Doyle insists that’s just flat-out not true.

“Let me say on the record that contrary to what was affirmed by Gisotti, there is nothing in that document that states a priest has to leave,” he told Crux. “I would never applaud that, it’s not there. It has no canonical foundation, it has no common-sense foundation or ethical foundation. It’s just simply not there.”

This week, he said, he’s had multiple confirmations that there is no such policy.

“I asked Cardinal Daniel DiNardo [president of the U.S. bishops’ conference] if this is done on a case-by-case basis.

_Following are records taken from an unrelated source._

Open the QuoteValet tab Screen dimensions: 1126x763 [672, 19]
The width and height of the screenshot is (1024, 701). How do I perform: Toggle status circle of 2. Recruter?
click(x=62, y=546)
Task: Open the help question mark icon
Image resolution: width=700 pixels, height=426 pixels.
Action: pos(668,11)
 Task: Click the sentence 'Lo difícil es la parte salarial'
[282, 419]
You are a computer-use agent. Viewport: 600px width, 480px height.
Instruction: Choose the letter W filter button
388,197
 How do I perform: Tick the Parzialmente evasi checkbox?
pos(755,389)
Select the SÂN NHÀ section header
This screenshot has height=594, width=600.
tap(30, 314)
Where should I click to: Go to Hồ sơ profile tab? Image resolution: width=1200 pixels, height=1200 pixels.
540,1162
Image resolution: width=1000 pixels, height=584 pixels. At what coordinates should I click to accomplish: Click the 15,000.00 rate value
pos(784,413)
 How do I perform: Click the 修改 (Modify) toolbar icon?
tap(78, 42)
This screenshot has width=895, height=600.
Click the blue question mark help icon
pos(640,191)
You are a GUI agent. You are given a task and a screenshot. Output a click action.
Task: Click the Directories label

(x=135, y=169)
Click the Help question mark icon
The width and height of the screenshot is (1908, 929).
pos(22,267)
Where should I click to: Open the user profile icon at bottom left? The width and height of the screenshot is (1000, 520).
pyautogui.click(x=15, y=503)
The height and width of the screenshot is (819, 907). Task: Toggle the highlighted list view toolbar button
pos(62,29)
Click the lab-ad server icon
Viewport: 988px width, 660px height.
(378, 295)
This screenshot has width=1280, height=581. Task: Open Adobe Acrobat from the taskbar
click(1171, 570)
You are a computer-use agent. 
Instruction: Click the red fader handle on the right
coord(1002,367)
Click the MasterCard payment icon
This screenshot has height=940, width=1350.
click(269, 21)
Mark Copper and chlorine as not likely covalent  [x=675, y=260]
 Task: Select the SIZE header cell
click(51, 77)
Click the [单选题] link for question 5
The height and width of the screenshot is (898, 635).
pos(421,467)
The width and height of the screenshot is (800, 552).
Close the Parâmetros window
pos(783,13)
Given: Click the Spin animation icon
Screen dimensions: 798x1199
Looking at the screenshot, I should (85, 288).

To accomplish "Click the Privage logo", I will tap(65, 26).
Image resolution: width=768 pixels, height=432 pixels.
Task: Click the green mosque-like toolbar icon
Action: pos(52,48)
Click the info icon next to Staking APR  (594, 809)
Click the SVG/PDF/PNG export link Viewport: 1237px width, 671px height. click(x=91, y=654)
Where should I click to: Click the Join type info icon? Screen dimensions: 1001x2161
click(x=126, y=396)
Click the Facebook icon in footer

He said, ‘Of course it’s case-by-case.’ That’s been backed up by the Vatican’s Congregation for Consecrated Life, and by the Congregation for Clergy,” he said.

He’s demanding a correction from Vatican officials, so far without a response.

Doyle also thinks it’s silly for the Vatican to have policies but not release them to the public. He said he actually swung by the Congregation for Clergy this week to request a copy.

“They didn’t give it to me, unsurprisingly,” he said. “I asked what the point is of having a policy that’s internal … unless you have a creche at the bottom of the [Congregation for] Clergy, it’s not much good to you, is it?”

In terms of the substance of the issue, Doyle argues that a priest who fathers a child shouldn’t have to choose between his vocation and his responsibility as a parent, a dichotomy he sees as inconsistent with the Church’s pro-life and pro-family positions.

“Respectfully, Cardinal [Sean] O’Malley said last year that if a priest fathers a child he has a moral obligation [to the child], and everyone published it as if that’s news. It’s not, that’s as old as tea. What I’d like to ask Cardinal O’Malley or his brother bishops is how does a priest care for his child unless he’s got a check coming in?”

“A priest doesn’t have to be married to be a good father,” Doyle said. “There’s no contradiction between priesthood and paternity.”

Doyle also insists that his campaign isn’t against the discipline of priestly celibacy.

“He can still be a celibate priest and be a good parent, so this is not about celibacy, this is about common sense,” he said.

Doyle isn’t terribly concerned about how his argument might play in terms of Church politics or anything else.

“I’m not here for diplomacy, I’m not here for PC, I’m not here for morality,” he said.

“We’re asking for brass tacks. We’re asking for the pope to say if you have a child, you don’t have to leave – maybe he should, but it’s up to himself. It should be child-centered, common-sense practical solutions, not, ‘Here darling, here’s your lovely plate of morality,’ because you cannot eat morality,” Doyle said. “The child needs practicalities.”

He said he’s finding receptivity to his message, even if the Vatican so far hasn’t corrected what he insists is a misstatement about the idea that a priest who fathers a child should leave.

“They’ve been very, very receptive,” he said. “The Vatican has confirmed to me that it’s case-by-case, definitely. You can’t just say, ‘Congratulations, you’re a father, see you!’ That argument as of this week is gone, officially gone.”

Granted, Doyle’s issue doesn’t touch directly on the sexual abuse of a child, the ostensible subject of this week’s summit. Nonetheless, the fact that doors have opened to him one after the other is confirmation of an internal transformation in the Vatican, driven in large part by the abuse scandals – a recognition, however belated and still partial, that ignoring problems doesn’t make them go away.

For anyone with a long memory, that in itself can’t help but feel like real change.